A Figura: Willam Gomes

Letal na primeira oportunidade, ao oitavo minuto, voltou a ser decisivo para o FC Porto. Percorreu todo o corredor direito, ajudou na defesa, protagonizou as diagonais com Borja Sainz, delineou jogadas a pensar em Rodrigo Mora e Samu. Em suma, foi a referência em zona adiantada. Ademais, acumulou uma interceção e três recuperações de bola.

O Momento: um golo basta, minuto 8

Num dos mais pobres jogos do FC Porto em casa nesta época, uma oferta do Estoril bastou para resolver a contenda. Num encontro geralmente partido, desprovido de organização no meio de parte a parte, os sucessivos contra-ataques revelaram-se de pólvora seca. Se o FC Porto foi incapaz de capitalizar a velocidade do trio adiantado, o Estoril terá a lamentar a ineficácia nos derradeiros minutos da primeira e segunda parte, com “chuva” de oportunidades.

Outros destaques.

Kiwior e Bednarek: dupla intocável no “onze” de Francesco Farioli, crucial para compensar o adiantamento dos laterais e a permeabilidade do meio-campo. Se o Estoril não acumulou mais oportunidades e não complicou (ainda mais) a tarefa de Diogo Costa, os portistas bem podem agradecer aos internacionais polacos. Assim, Kiwior e Bednarek são chave nesta época do FC Porto, disfarçando até as noites menos produtivas.

Rodrigo Mora: mais interventivo na área defensiva, revelou dotes de tranquilidade no momento de desarmar e de intervir pelo ar. Continua a evoluir e revelou-se importante para a primeira fase do contra-ataque.

Borja Sainz: velocista, também protagonizou os desenhos que culminaram em várias oportunidades. Toque refinado, decisões difíceis de adivinhar e mira afinada, algo impossível de ler nas estatísticas.

Samu: noite infeliz, de menos a mais. Depois de uma primeira parte tranquila, o ponta de lança descartou os defesas e apenas o guardião Robles impediu a festa. Saiu cabisbaixo, mas abraçado pelo aplauso do Dragão.

Guitane: o mais inconformado do ataque do Estoril, sobretudo pelo que conseguiu na primeira parte, quando fintou Rodrigo Mora, Francisco Moura e Sainz. Serviu os colegas, que não foram capazes de restabelecer a igualdade. O avançado acumulou seis dribles em sete tentados e venceu nove duelos em 13.

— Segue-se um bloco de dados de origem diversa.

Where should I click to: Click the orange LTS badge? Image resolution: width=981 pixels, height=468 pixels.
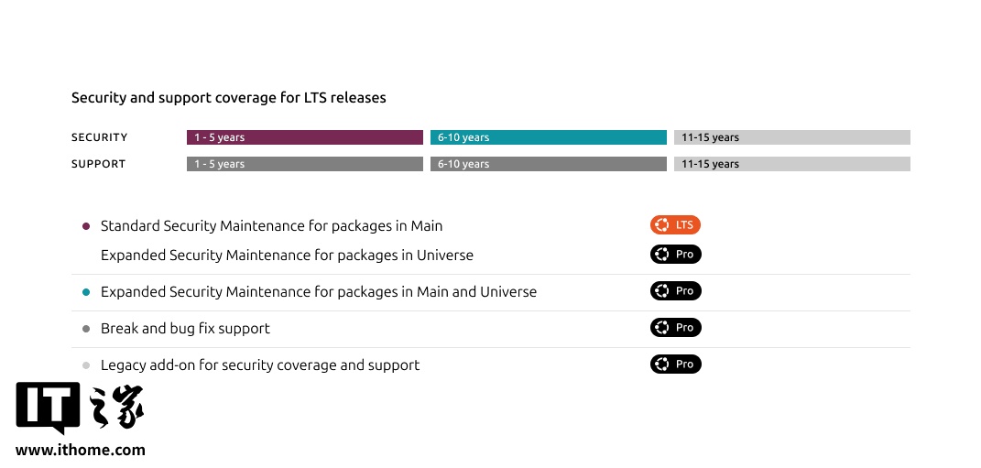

Begraoui e João Carvalho: apontados à baliza de Diogo Costa, foram incapazes de cravar o empate no marcador. Juntando a Holsgrove – que ofereceu o golo a William Gomes – foi o trio mais infeliz do Estoril.

Boma, Bacher e Robles: os defesas e o guarda-redes impediram o segundo golo do FC Porto e alimentaram o sonho do Estoril, acumulando ações de elite. Se Guitane brilhou na frente, este trio foi o melhor em zona recuada.